Exercise directions
The records below hold a stretch from the line with "Instruction: Click the TV icon next to IPTV" through the line with "Given: Select the mkv format"; return exactly those lines, ends included, and nothing more.

Exercise data
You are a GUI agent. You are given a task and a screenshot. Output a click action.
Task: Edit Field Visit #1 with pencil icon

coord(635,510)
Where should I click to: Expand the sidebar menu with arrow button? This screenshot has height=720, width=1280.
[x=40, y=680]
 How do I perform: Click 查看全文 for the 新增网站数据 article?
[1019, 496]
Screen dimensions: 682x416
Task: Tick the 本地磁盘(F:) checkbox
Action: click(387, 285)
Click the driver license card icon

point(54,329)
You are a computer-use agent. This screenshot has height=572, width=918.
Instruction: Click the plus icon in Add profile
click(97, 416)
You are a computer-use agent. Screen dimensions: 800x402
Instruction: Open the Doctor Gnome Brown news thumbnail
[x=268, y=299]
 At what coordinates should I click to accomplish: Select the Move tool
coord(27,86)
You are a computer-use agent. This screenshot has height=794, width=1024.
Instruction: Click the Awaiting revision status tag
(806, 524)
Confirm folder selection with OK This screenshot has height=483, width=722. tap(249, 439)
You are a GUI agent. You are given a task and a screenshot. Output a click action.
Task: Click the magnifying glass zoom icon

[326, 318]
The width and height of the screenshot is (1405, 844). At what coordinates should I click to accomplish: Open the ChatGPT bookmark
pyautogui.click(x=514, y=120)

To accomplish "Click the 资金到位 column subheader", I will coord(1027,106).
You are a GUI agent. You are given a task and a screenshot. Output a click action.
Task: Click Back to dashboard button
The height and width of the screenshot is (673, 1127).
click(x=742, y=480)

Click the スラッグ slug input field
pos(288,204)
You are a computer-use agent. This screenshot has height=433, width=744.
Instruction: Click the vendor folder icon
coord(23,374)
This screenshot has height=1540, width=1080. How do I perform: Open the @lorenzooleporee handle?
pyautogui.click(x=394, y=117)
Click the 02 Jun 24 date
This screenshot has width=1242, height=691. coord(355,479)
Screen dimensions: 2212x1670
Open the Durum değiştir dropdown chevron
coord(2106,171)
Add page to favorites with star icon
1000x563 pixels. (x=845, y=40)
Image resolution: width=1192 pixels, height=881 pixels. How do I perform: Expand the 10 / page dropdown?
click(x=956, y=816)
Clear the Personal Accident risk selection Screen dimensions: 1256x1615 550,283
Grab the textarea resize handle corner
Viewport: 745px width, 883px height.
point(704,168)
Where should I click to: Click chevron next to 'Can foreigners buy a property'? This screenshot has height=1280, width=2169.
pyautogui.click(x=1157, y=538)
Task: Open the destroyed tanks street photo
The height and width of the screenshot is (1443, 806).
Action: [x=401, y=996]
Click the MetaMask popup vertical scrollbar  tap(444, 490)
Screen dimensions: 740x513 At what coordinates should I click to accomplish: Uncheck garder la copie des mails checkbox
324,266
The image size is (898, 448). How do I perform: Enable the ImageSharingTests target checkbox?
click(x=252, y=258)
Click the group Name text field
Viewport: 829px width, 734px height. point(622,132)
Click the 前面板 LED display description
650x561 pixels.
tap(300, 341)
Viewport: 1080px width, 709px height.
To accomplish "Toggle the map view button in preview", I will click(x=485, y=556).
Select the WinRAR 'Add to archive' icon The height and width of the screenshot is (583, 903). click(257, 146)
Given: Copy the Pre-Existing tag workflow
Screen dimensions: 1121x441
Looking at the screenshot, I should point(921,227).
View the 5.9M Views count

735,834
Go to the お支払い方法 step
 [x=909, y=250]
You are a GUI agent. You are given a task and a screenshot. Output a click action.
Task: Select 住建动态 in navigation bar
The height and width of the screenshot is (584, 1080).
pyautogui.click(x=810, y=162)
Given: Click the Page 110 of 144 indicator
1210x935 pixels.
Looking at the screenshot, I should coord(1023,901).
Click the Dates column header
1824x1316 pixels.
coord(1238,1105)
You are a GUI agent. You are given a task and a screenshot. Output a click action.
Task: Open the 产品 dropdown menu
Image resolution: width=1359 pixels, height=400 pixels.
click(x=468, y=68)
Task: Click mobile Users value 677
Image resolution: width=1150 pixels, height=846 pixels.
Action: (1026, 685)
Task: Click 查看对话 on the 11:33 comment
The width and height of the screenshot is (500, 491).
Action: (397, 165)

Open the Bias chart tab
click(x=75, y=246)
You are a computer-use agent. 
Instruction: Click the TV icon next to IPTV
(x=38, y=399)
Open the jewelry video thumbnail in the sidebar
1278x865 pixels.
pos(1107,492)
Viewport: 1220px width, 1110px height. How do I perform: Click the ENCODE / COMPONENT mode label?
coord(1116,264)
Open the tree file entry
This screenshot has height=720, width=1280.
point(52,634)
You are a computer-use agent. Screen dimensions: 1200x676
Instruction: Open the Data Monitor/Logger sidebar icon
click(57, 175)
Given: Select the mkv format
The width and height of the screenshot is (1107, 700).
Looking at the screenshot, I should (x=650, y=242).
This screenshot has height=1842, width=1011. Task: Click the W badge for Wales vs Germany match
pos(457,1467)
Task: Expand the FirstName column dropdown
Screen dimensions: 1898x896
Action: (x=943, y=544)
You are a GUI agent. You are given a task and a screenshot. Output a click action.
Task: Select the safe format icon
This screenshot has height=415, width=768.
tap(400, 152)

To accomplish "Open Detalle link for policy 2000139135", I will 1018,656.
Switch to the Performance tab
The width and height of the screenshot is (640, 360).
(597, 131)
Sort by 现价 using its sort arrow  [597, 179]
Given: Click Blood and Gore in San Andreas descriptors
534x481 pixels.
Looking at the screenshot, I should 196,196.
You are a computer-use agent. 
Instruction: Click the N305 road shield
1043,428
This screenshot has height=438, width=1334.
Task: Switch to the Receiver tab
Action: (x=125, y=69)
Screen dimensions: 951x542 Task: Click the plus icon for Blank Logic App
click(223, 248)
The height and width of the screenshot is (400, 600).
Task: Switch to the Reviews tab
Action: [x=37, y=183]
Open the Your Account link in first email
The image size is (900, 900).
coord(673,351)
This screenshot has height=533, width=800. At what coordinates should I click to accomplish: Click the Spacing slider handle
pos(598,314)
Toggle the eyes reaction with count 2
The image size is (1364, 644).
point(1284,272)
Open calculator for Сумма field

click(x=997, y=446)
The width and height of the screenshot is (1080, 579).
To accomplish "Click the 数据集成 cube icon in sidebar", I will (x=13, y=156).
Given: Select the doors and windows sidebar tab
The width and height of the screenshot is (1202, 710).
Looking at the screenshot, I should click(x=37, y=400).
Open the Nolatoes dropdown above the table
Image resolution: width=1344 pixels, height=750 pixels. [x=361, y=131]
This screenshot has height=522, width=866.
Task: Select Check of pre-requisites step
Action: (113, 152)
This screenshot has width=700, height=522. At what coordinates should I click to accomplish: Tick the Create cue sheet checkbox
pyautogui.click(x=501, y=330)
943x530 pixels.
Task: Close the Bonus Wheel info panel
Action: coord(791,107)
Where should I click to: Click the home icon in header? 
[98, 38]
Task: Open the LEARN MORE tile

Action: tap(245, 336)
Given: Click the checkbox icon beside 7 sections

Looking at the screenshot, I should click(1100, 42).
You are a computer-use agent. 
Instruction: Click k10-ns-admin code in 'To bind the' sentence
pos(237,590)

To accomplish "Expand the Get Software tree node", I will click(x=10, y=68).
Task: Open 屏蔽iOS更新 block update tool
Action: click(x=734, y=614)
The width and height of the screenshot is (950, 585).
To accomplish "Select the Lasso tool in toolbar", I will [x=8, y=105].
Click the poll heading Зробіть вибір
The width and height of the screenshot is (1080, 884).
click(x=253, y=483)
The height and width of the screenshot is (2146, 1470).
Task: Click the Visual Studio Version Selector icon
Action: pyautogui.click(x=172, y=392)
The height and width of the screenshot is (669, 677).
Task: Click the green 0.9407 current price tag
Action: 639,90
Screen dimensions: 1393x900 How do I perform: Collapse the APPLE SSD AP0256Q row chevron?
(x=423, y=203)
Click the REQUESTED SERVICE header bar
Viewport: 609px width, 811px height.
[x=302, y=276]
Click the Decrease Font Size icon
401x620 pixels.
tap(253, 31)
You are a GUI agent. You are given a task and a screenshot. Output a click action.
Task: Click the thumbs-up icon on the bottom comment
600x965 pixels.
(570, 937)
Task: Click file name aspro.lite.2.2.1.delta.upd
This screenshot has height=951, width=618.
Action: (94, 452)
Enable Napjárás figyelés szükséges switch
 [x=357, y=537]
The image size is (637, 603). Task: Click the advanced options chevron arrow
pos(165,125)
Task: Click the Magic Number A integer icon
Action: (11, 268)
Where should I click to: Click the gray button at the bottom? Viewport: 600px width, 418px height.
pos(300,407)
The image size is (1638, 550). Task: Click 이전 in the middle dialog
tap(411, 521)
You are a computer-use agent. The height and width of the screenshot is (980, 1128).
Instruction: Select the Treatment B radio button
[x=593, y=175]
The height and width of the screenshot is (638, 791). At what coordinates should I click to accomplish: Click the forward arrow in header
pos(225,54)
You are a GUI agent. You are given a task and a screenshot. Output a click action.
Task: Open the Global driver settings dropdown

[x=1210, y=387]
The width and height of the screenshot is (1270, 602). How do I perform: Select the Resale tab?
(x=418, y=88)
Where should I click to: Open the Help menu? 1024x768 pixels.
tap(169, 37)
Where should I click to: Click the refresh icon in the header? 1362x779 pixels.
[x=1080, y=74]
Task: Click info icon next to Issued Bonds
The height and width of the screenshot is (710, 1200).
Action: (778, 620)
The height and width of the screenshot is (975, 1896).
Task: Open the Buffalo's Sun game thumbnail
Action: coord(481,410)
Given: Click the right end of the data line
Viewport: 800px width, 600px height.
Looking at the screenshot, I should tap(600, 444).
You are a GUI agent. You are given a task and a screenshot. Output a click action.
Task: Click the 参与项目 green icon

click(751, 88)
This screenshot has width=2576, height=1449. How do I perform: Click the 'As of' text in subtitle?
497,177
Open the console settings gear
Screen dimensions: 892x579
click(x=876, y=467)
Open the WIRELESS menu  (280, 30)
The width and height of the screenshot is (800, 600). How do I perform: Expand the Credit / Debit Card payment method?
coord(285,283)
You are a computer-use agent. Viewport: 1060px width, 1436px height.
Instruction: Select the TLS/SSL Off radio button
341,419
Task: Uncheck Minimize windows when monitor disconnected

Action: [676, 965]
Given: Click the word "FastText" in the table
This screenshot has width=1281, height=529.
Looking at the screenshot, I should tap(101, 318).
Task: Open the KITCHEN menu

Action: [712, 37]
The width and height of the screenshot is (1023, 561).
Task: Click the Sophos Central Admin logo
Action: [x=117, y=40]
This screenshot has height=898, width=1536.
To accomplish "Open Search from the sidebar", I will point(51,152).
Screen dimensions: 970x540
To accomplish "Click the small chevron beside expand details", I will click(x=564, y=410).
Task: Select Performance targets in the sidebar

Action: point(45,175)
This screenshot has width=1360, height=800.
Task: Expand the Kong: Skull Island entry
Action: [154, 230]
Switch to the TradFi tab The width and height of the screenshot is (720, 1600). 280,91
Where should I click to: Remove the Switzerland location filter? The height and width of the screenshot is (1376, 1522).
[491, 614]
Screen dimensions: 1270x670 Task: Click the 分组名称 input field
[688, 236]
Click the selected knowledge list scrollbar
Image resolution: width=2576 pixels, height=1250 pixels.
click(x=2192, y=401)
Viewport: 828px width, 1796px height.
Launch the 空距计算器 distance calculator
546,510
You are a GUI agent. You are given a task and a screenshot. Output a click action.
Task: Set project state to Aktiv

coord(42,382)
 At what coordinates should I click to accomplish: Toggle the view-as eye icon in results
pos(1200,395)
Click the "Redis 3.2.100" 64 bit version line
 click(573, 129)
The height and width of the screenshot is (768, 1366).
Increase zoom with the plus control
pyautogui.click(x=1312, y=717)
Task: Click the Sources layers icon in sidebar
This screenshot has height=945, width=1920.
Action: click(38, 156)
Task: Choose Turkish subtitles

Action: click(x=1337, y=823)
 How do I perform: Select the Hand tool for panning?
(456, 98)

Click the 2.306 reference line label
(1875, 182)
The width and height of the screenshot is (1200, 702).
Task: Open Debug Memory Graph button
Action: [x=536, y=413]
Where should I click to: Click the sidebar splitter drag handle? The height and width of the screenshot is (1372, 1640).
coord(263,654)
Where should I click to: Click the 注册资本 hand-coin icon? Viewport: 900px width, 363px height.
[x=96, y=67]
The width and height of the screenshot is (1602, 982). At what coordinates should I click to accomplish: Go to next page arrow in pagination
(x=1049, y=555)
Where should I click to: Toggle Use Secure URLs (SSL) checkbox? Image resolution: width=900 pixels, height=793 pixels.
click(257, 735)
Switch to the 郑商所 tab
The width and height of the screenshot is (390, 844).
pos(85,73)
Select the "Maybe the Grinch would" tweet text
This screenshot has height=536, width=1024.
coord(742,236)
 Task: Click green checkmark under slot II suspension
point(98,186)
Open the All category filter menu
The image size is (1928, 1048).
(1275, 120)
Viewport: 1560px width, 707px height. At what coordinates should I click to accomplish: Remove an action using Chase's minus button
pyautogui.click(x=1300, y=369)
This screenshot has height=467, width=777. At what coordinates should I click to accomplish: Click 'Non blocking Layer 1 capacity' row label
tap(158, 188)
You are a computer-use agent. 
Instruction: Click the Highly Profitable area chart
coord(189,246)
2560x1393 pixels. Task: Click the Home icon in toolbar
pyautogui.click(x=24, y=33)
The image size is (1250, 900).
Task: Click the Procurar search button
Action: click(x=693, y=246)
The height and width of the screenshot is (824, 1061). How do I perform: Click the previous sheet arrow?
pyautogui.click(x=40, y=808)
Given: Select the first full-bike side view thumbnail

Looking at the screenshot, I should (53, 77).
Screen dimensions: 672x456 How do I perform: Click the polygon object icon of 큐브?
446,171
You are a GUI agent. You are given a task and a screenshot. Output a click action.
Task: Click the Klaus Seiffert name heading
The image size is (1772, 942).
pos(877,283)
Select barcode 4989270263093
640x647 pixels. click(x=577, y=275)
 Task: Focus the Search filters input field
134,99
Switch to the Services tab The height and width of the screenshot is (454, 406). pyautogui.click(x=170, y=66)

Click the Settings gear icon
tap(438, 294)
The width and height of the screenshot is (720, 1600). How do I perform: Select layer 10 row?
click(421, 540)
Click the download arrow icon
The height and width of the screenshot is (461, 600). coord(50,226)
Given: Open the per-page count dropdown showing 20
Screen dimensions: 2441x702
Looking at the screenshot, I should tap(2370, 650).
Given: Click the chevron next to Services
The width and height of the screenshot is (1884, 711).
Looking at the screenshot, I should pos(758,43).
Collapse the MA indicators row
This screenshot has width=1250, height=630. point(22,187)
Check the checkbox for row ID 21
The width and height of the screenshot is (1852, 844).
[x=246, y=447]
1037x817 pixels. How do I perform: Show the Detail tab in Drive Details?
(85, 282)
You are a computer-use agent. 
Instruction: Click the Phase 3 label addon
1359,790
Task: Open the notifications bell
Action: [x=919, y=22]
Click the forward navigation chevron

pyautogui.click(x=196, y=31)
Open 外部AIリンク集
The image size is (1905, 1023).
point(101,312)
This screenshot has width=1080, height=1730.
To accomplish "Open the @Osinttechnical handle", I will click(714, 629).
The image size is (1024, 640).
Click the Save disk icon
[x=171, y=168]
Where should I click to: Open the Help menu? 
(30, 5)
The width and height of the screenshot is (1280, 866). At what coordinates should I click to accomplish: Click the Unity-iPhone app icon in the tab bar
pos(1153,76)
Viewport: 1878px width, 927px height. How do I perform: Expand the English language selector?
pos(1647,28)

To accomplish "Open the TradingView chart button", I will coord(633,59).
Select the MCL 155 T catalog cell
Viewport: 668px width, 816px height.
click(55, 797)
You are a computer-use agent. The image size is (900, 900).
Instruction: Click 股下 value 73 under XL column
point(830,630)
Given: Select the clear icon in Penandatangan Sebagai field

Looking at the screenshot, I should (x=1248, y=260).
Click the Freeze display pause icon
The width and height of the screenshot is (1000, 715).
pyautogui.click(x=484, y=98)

Exercise solution
Instruction: Click the TV icon next to IPTV
(x=38, y=399)
Open the jewelry video thumbnail in the sidebar
1278x865 pixels.
pos(1107,492)
Viewport: 1220px width, 1110px height. How do I perform: Click the ENCODE / COMPONENT mode label?
coord(1116,264)
Open the tree file entry
This screenshot has height=720, width=1280.
point(52,634)
You are a computer-use agent. Screen dimensions: 1200x676
Instruction: Open the Data Monitor/Logger sidebar icon
click(57, 175)
Given: Select the mkv format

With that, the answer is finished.